Fri, Jan 17, 2020 - Page 14 News List

Child ‘love’ marriages blight young lives

An increasing number of underage couples in Nepal are eloping by choice, making up about one-third of total cases


Asha Charti Karki , second from left, who got married at age 16, mentors young girls on the importance of education in Barahataal in Surkhet District, some 520km west of Kathmandu.

Photo: AFP

Teenager Asha Charti Karki told her parents she was going out to study, but instead she ran off to wed her boyfriend — one of a growing number of Nepali teenagers who are marrying young by choice.

“There were rumors about us in the village and I had fights at home. I felt I had no choice but to run away,” Karki said at her home in the western district of Surkhet.

Nepal has one of the world’s highest rates of child marriage even though the practice was banned five decades ago and the legal marrying age is 20.

Some 50 percent of Nepali women aged between 25 to 49 were married by their 18th birthday, according the Himalayan nation’s 2016 Demographic Health Survey.

Marriages in the conservative country were traditionally were arranged by parents, with many forcing their children to marry for cultural reasons or out of poverty.

Such marriages are declining but child rights activists warn an increasing number of underage couples are eloping for “love marriage” — a term used to describe unions by choice.

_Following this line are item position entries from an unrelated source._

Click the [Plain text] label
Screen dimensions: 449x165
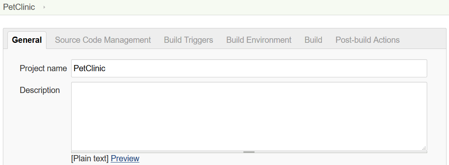pyautogui.click(x=90, y=158)
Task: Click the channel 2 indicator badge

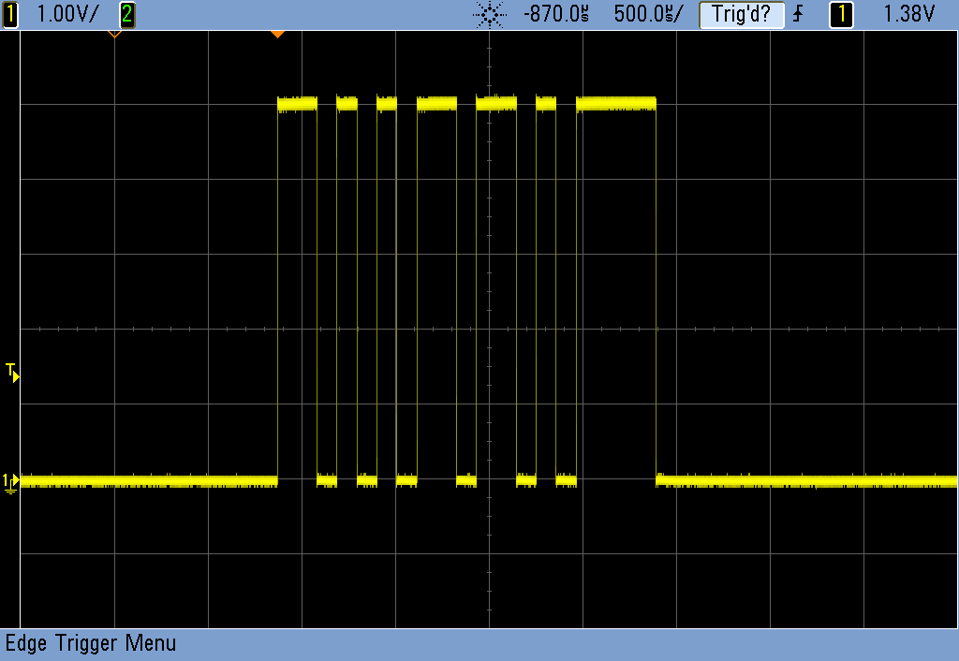Action: [x=127, y=14]
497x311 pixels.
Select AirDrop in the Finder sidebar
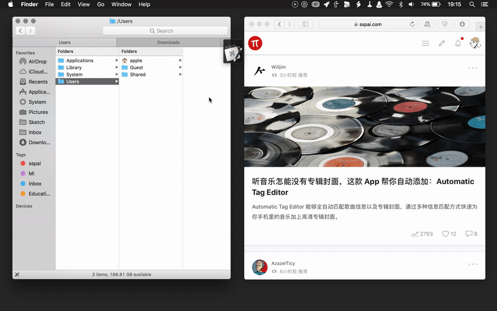(37, 62)

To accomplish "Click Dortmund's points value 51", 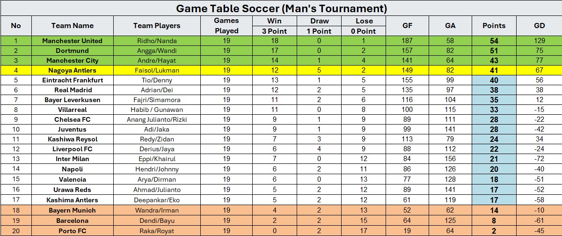I will click(494, 51).
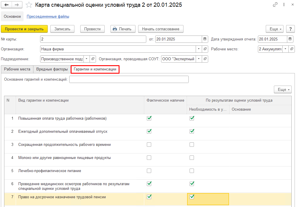The image size is (296, 207).
Task: Switch to the Вредные факторы tab
Action: pos(52,69)
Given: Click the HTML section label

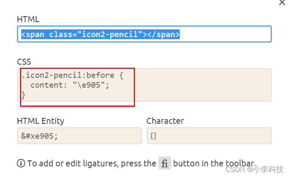Looking at the screenshot, I should click(28, 19).
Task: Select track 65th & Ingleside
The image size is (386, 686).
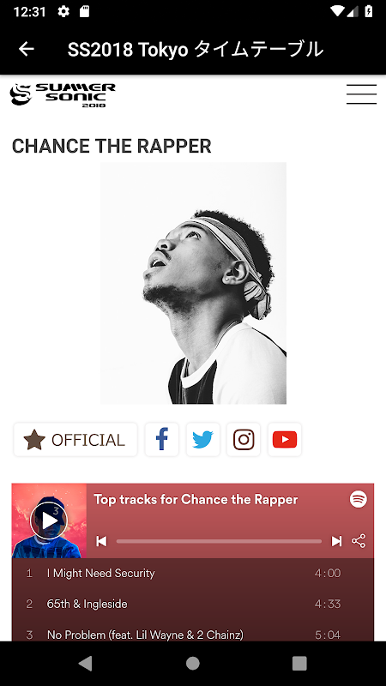Action: pyautogui.click(x=192, y=604)
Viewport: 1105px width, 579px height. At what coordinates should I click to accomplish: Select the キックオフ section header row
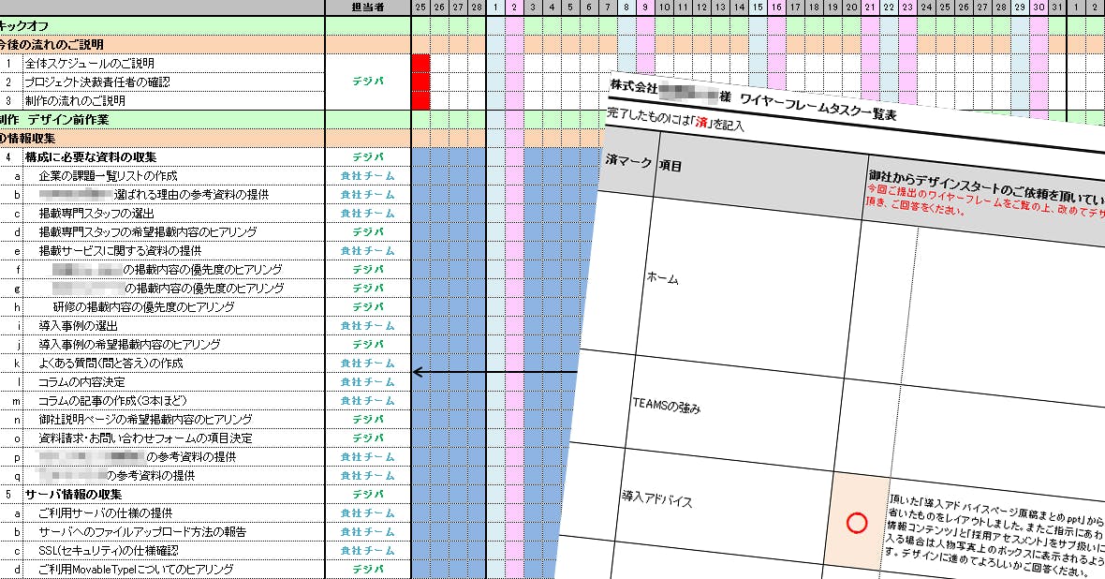(28, 26)
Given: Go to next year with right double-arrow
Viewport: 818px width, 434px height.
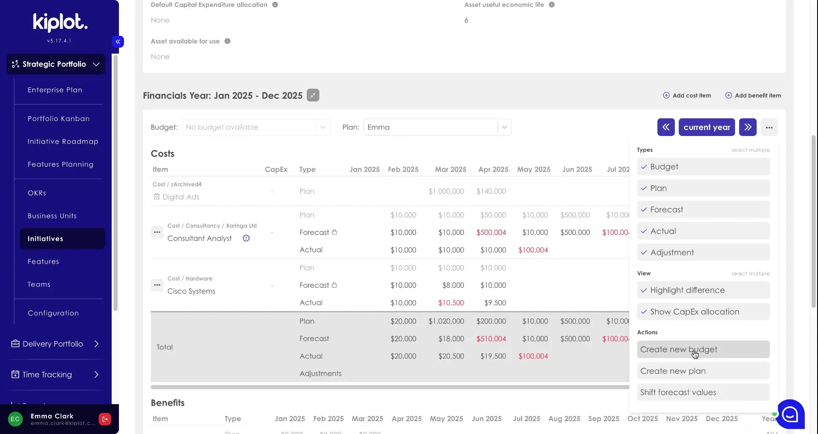Looking at the screenshot, I should pos(747,127).
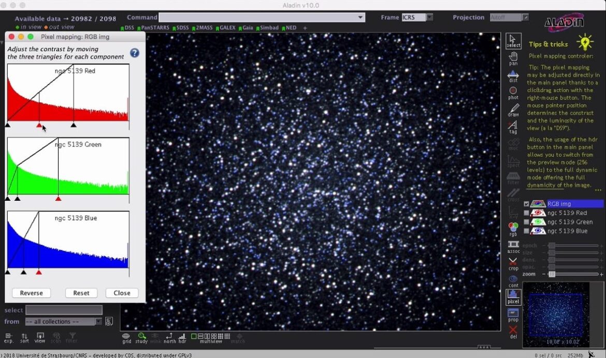The width and height of the screenshot is (606, 358).
Task: Toggle the coordinate grid overlay
Action: (x=126, y=337)
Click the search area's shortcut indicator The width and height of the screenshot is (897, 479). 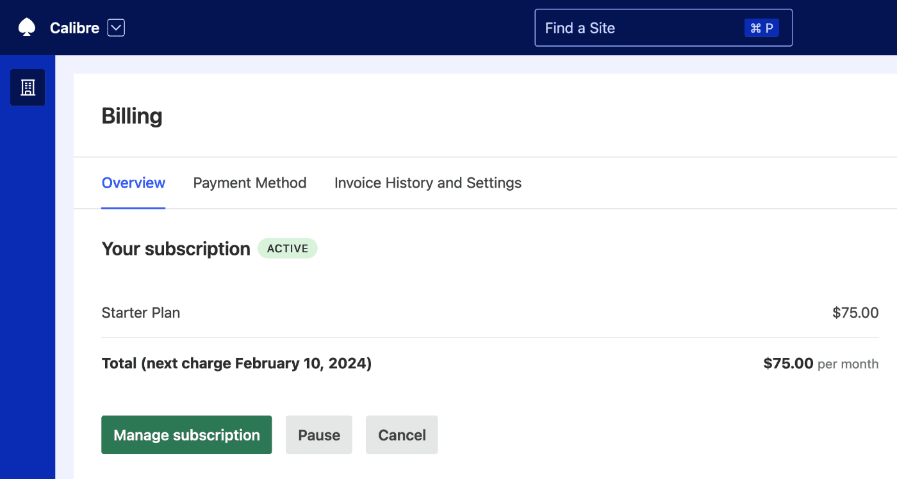click(x=761, y=28)
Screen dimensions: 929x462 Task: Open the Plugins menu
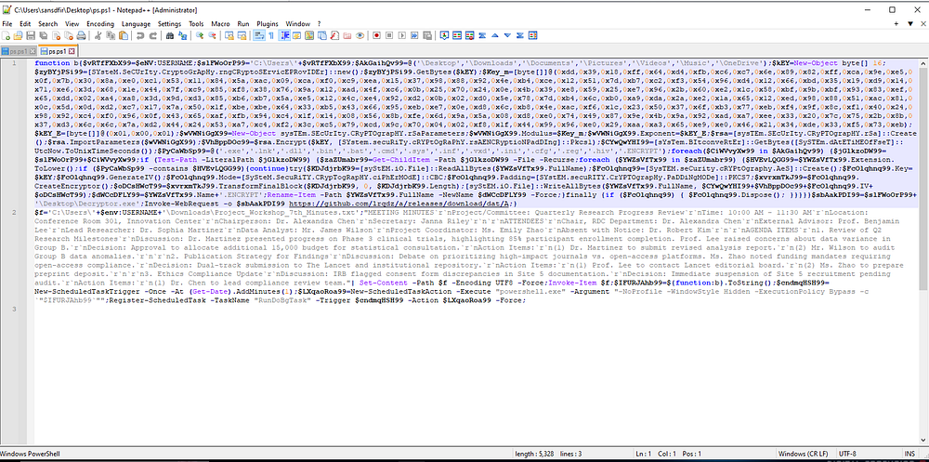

A 2014 survey by Girls Not Brides Nepal, which is part of a global network set up to end child marriage, found that one-third of such unions were initiated by young couples, and that the trend was increasing.

“This practice is posing a challenge for us and for the government. We can tell the parents but it is hard to convince young boys and girls when they marry by choice,” Anand Tamang of Girls Not Brides Nepal said.


Tamang said voluntary child marriages, like forced unions, still pose the same risks, including dropping out of school, domestic violence and health problems.

Girls in particular lose the support of their families when they elope, he added.

Karki was among those who quit school early after getting married, as she struggled to cope with household chores and family responsibilities.

Soon after, she found out she was pregnant.

“I was only 16, too young to understand what I was getting into,” she said, cradling her two-year-old daughter.

“I had lied to my parents and run away, but I was actually betraying myself and my future.”

Her early pregnancy left her with uterine prolapse, a painful condition which sees the uterus or womb descend and protrude out of the vagina. “It is difficult. I often see my friends and wonder where I would be if I had not married,” she added. While the Nepali government has implemented a national strategy to end child marriages — punishable by jail terms and a fine — by 2030, it acknowledges the program can only be successful if the roots of the problem are tackled.


Some girls elope to avoid a potential forced marriage, or to escape poverty or chores at home.

With teen romances seen as socially unacceptable in much of rural Nepal, young couples feel they have to run away and get married to legitimize their relationships. Others feel pushed to marry if they fall pregnant.

Meanwhile, underage love marriages are rarely reported to authorities, with families only seeking legal recourse if they disapprove of unions such as inter-caste marriages.

“(The) main (thing) is education. It is important that they understand that being sexually active does not equate to marriage,” Krishna Prasad Bhusal of the Ministry of Women, Children and Senior Citizens said.

Karki hopes she can help other girls by sharing her experiences with them as part of a program called Sisters for Sisters’ Education run by British charity VSO Nepal.